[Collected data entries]
--------------------------------------------------

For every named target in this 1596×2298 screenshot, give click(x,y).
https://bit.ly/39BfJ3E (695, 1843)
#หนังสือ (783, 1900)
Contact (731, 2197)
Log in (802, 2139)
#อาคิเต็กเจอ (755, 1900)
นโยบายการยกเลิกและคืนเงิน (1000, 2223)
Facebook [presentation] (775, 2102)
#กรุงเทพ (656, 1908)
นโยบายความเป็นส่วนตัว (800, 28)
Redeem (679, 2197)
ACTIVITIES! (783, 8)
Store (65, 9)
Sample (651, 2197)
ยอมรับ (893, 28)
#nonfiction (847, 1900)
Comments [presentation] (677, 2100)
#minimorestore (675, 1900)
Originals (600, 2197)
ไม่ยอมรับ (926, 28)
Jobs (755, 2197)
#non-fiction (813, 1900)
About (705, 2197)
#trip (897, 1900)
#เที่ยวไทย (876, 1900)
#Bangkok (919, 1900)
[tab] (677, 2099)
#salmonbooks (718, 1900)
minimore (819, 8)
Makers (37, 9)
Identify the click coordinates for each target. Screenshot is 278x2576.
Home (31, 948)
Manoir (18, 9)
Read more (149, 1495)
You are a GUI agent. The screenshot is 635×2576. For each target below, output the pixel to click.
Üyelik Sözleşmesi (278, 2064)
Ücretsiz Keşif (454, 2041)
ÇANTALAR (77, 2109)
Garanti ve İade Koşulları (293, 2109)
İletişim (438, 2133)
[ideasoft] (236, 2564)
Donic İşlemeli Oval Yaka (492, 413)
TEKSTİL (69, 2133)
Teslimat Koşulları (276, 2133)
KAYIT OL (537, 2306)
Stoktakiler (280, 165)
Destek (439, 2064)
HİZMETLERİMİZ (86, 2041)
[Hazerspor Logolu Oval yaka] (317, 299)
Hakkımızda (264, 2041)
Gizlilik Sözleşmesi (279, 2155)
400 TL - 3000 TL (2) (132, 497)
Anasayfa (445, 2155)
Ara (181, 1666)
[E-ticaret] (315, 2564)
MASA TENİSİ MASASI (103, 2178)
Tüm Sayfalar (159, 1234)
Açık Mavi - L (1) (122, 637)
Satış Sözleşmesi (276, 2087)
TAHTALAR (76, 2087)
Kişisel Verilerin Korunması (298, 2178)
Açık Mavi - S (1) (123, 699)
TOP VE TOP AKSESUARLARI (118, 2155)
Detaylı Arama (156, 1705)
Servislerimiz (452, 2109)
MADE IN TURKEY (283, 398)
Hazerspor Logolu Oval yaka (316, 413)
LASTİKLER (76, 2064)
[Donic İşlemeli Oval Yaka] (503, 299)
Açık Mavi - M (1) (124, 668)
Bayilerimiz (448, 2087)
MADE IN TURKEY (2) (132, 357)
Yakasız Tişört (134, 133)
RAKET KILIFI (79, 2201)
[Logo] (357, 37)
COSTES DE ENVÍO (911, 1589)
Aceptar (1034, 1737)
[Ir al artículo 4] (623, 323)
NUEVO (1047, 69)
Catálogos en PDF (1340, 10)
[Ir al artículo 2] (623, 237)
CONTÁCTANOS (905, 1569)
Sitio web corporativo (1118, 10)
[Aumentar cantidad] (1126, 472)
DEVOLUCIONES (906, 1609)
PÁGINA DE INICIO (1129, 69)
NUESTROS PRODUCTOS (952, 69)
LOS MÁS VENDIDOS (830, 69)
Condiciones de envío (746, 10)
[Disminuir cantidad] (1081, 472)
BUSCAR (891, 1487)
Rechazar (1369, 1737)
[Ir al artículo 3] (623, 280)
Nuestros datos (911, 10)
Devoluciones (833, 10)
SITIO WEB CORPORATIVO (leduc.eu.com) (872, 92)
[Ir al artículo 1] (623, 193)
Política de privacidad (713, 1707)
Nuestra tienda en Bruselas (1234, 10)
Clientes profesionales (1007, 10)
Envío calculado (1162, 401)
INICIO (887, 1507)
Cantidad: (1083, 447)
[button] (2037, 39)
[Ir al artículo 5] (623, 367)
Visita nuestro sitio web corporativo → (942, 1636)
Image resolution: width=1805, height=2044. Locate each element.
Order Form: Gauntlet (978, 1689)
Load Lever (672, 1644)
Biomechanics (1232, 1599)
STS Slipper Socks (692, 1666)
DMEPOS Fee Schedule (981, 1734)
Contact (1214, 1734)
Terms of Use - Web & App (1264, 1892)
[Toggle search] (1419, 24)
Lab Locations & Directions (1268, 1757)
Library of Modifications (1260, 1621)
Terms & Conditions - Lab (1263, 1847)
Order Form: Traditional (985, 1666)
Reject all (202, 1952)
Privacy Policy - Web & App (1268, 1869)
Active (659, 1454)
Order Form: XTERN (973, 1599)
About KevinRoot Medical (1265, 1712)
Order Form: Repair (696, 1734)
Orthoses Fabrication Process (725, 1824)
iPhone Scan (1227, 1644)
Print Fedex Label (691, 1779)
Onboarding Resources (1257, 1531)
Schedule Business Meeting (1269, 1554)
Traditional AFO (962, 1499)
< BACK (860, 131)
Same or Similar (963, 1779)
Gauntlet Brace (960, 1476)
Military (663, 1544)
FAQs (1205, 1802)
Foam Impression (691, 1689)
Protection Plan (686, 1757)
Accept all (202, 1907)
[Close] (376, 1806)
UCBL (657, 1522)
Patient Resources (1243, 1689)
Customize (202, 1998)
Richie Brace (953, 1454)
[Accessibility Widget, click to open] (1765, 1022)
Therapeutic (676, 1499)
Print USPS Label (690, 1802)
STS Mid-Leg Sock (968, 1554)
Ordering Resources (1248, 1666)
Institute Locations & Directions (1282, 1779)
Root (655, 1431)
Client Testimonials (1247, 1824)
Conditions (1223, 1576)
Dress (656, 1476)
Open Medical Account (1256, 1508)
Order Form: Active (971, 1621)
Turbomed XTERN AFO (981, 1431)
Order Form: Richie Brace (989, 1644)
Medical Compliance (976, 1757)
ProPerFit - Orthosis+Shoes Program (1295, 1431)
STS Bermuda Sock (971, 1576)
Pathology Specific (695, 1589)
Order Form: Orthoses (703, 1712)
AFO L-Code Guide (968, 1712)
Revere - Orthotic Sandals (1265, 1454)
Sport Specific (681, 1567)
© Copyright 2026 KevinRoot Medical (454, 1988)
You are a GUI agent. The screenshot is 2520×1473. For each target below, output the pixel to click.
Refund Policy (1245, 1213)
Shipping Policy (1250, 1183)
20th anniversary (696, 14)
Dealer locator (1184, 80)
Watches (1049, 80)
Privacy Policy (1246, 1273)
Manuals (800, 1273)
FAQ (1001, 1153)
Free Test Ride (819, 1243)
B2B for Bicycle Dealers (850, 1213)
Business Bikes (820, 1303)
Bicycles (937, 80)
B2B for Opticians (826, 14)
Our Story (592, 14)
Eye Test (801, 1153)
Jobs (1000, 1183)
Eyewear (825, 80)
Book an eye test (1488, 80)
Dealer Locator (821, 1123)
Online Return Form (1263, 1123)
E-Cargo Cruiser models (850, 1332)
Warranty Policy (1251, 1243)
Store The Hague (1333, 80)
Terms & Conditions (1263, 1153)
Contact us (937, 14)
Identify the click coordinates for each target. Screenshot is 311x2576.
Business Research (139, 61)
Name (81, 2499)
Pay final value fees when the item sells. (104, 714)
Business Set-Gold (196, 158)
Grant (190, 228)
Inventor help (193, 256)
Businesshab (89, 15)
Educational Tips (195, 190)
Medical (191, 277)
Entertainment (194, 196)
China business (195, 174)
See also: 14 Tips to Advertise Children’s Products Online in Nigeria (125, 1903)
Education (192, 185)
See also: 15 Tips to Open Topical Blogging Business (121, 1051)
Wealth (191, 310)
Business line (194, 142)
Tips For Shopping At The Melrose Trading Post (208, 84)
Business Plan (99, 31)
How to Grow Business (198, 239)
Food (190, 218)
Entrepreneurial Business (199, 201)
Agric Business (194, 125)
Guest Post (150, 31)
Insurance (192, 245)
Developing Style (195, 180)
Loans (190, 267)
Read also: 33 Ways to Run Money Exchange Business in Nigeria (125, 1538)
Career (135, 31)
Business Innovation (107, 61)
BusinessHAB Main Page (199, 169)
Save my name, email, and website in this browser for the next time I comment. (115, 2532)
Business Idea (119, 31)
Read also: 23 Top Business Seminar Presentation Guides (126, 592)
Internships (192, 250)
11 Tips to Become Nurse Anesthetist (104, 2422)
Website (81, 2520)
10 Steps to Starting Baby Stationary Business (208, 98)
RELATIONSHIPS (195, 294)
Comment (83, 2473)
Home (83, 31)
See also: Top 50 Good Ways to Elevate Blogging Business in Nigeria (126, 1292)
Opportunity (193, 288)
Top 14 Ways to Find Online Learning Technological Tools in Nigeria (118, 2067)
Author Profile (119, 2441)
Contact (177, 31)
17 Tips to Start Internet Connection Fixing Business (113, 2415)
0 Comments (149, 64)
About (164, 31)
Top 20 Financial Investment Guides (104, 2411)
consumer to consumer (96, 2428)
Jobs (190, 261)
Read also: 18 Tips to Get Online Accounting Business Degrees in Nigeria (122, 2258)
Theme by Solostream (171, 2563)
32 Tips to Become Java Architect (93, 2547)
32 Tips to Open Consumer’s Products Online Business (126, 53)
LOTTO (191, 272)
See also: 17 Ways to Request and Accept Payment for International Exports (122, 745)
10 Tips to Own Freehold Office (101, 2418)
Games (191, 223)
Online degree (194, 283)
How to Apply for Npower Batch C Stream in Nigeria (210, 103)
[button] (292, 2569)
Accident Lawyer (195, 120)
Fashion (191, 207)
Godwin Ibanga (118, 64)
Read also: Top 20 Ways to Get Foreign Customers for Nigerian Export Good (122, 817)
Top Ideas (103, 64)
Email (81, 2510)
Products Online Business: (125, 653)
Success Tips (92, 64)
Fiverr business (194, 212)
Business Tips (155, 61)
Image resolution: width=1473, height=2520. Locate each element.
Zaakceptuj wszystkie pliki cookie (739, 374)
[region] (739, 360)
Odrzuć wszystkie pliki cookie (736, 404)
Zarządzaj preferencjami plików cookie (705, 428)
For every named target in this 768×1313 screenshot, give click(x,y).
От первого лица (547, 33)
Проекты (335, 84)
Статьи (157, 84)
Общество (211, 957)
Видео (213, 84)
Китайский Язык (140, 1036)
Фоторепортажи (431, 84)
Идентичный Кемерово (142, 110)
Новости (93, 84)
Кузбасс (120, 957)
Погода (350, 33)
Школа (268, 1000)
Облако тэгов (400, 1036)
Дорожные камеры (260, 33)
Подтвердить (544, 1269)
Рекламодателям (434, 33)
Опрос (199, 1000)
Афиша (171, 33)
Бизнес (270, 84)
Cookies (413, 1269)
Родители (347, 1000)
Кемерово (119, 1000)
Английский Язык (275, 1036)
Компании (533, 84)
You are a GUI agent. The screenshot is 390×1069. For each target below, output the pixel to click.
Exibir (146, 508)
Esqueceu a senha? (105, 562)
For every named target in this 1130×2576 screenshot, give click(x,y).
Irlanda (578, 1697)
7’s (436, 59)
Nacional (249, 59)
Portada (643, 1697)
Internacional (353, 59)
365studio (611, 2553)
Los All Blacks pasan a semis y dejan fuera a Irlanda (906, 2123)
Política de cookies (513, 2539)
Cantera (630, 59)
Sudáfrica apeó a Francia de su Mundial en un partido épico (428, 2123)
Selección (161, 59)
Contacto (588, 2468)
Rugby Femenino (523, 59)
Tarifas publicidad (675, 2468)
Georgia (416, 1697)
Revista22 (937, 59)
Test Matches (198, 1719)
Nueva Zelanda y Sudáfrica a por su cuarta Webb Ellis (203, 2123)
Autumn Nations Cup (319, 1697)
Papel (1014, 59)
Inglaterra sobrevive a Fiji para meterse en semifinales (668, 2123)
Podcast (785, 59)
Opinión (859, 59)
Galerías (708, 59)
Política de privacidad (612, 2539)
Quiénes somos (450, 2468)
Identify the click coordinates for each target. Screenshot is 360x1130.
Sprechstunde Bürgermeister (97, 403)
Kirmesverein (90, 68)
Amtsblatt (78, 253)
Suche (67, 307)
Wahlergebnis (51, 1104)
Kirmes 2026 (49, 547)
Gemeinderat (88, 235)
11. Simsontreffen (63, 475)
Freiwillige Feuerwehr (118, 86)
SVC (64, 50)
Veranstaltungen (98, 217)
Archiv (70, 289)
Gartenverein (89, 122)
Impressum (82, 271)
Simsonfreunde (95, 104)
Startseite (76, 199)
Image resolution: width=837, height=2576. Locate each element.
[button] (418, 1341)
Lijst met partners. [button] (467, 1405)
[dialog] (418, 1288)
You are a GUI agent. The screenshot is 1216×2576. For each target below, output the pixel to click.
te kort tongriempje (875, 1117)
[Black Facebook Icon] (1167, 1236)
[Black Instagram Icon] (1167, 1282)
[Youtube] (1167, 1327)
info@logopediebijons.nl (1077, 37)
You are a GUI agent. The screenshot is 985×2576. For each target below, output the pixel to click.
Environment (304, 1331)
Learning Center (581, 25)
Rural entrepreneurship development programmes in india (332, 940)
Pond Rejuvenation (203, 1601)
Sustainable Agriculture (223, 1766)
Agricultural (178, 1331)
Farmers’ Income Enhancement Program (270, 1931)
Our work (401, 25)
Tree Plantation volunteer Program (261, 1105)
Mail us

--------------------------------------------------

### Exercise prompt
Reproduce, character for character, only the lines of the preceding data that start at the line with "[Close] (376, 1806)" and end at the line with "Ordering Resources (1248, 1666)", both included.

### Completed task
[Close] (376, 1806)
UCBL (657, 1522)
Patient Resources (1243, 1689)
Customize (202, 1998)
Richie Brace (953, 1454)
[Accessibility Widget, click to open] (1765, 1022)
Therapeutic (676, 1499)
Print USPS Label (690, 1802)
STS Mid-Leg Sock (968, 1554)
Ordering Resources (1248, 1666)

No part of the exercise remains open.